Pixel coordinate grounding data:
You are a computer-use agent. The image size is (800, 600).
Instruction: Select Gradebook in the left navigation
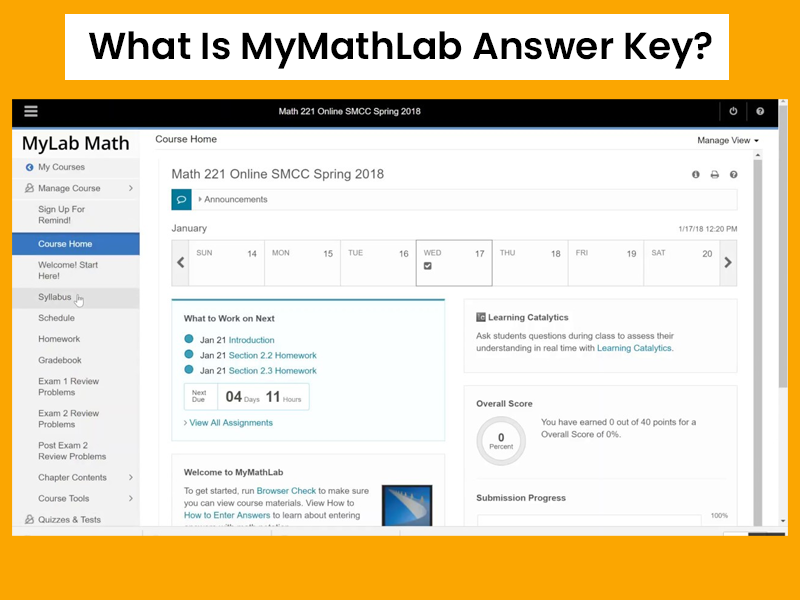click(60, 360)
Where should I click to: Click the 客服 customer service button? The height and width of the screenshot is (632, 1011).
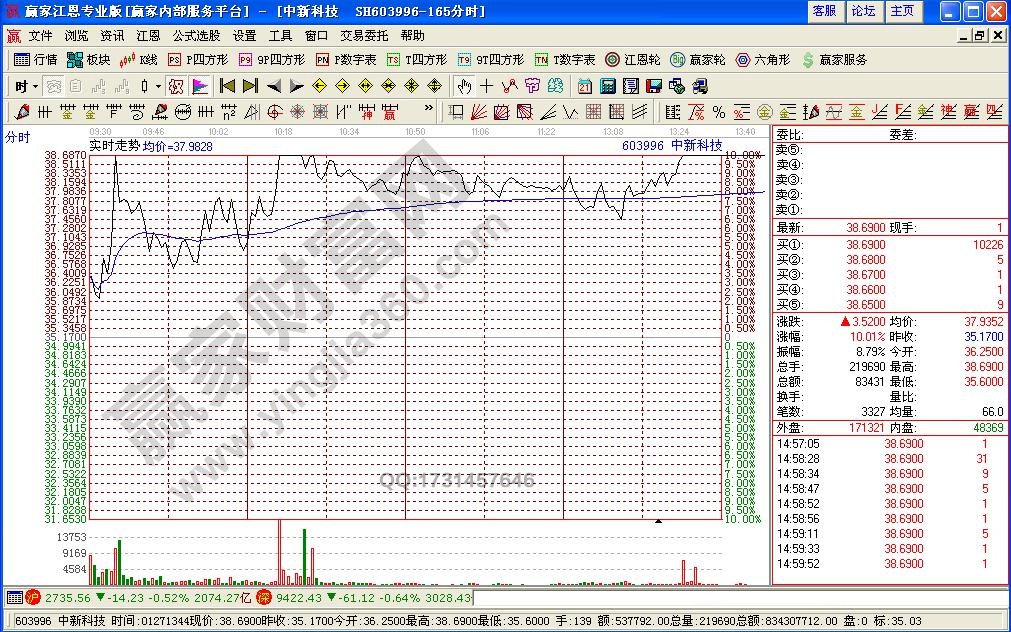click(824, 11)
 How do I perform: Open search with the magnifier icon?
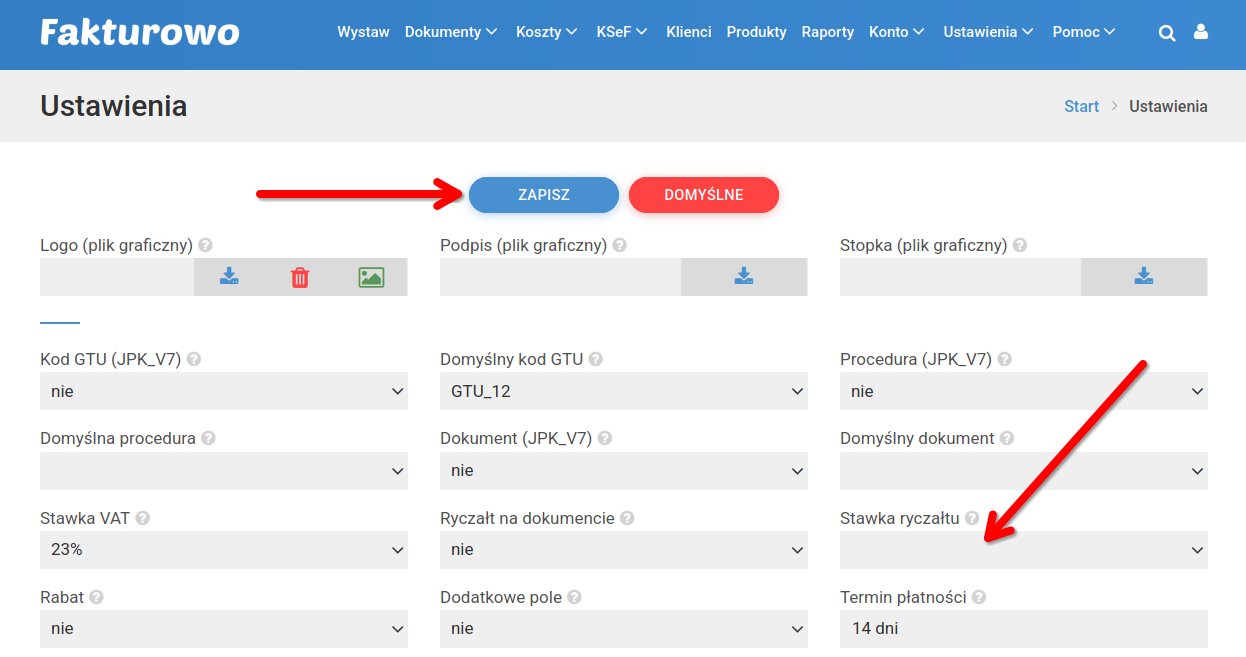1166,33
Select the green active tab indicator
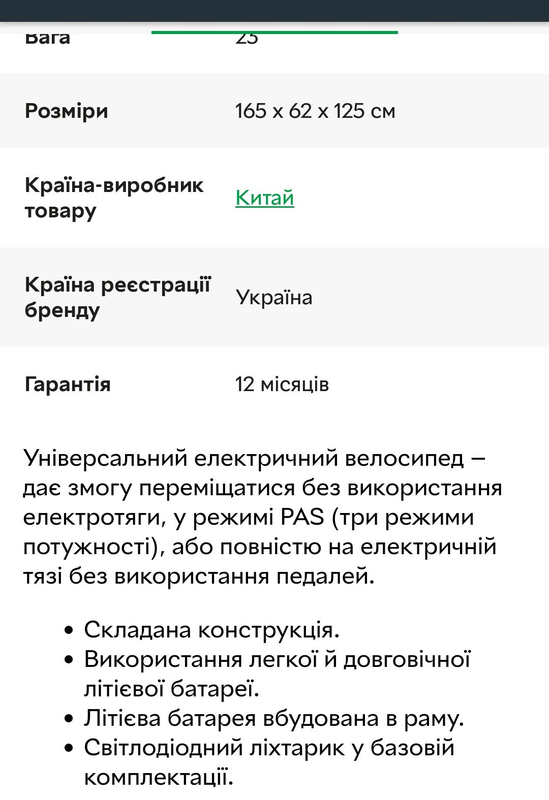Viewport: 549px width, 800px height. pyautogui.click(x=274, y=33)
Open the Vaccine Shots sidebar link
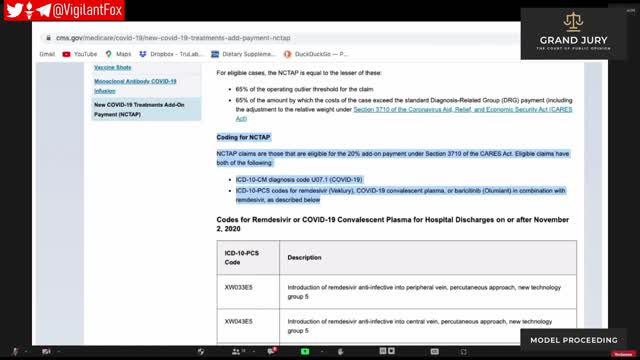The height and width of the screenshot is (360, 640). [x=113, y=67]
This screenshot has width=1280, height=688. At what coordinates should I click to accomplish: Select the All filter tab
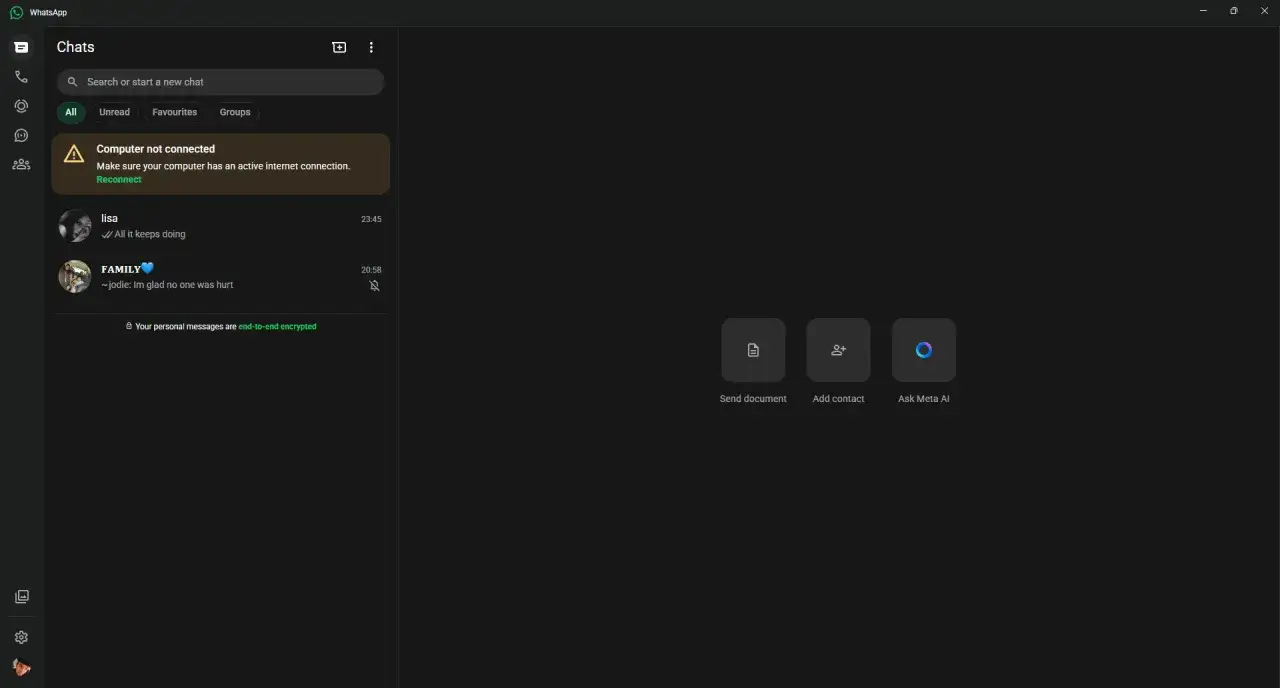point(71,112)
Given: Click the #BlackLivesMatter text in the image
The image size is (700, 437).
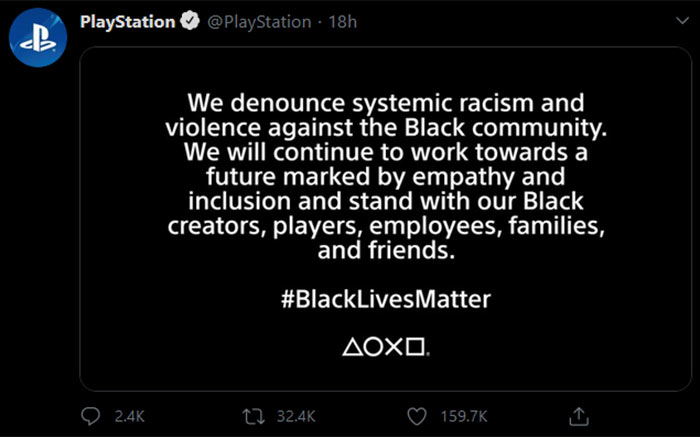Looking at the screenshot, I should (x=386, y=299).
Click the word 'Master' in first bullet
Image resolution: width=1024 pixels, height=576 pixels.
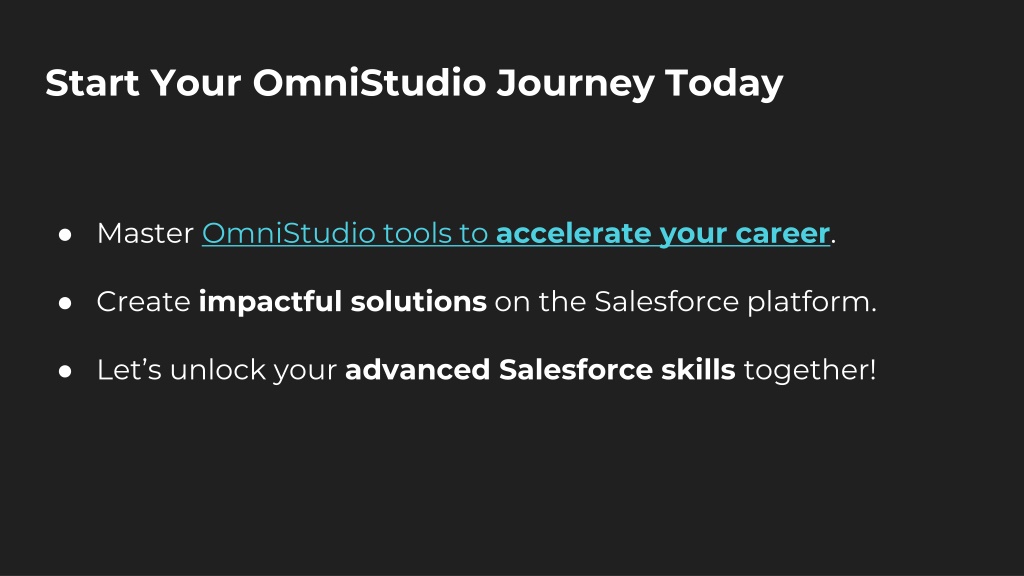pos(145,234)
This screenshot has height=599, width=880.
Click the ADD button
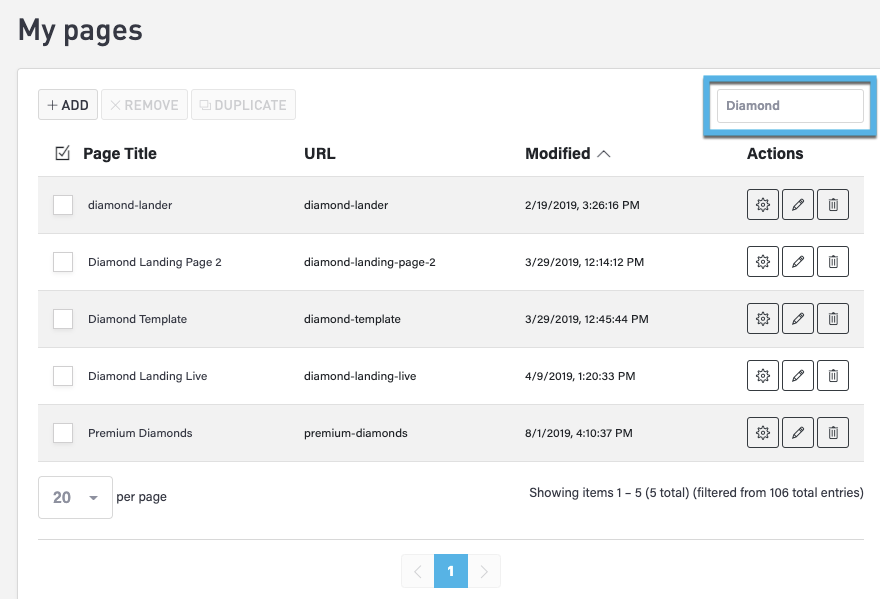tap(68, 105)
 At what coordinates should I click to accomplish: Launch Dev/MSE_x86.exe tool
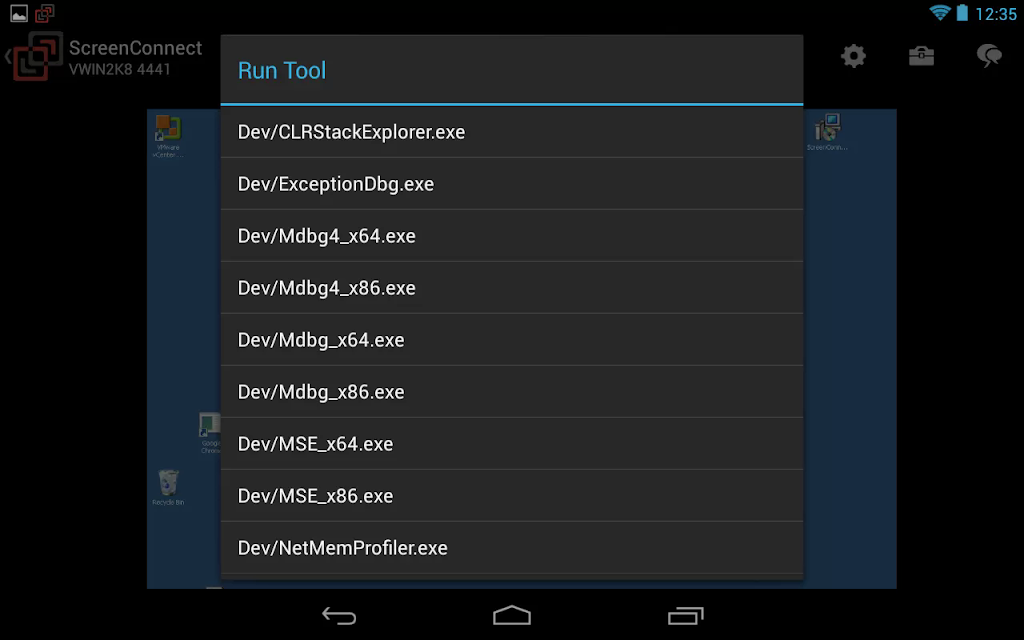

### What needs to be done
Starting at the line that holds "Open the Vaccine Shots sidebar link", print each line through the last one of the entries above, exactly and with both ends included; no pictures.

### Response below
Open the Vaccine Shots sidebar link
The height and width of the screenshot is (360, 640). [x=113, y=67]
This screenshot has width=1280, height=688. At what coordinates should I click to accomplish: Select the All filter tab
point(71,112)
Given: Click the #BlackLivesMatter text in the image
The image size is (700, 437).
Looking at the screenshot, I should (x=386, y=299).
Click the word 'Master' in first bullet
Image resolution: width=1024 pixels, height=576 pixels.
pos(145,234)
This screenshot has height=599, width=880.
Click the ADD button
tap(68, 105)
 At what coordinates should I click to accomplish: Launch Dev/MSE_x86.exe tool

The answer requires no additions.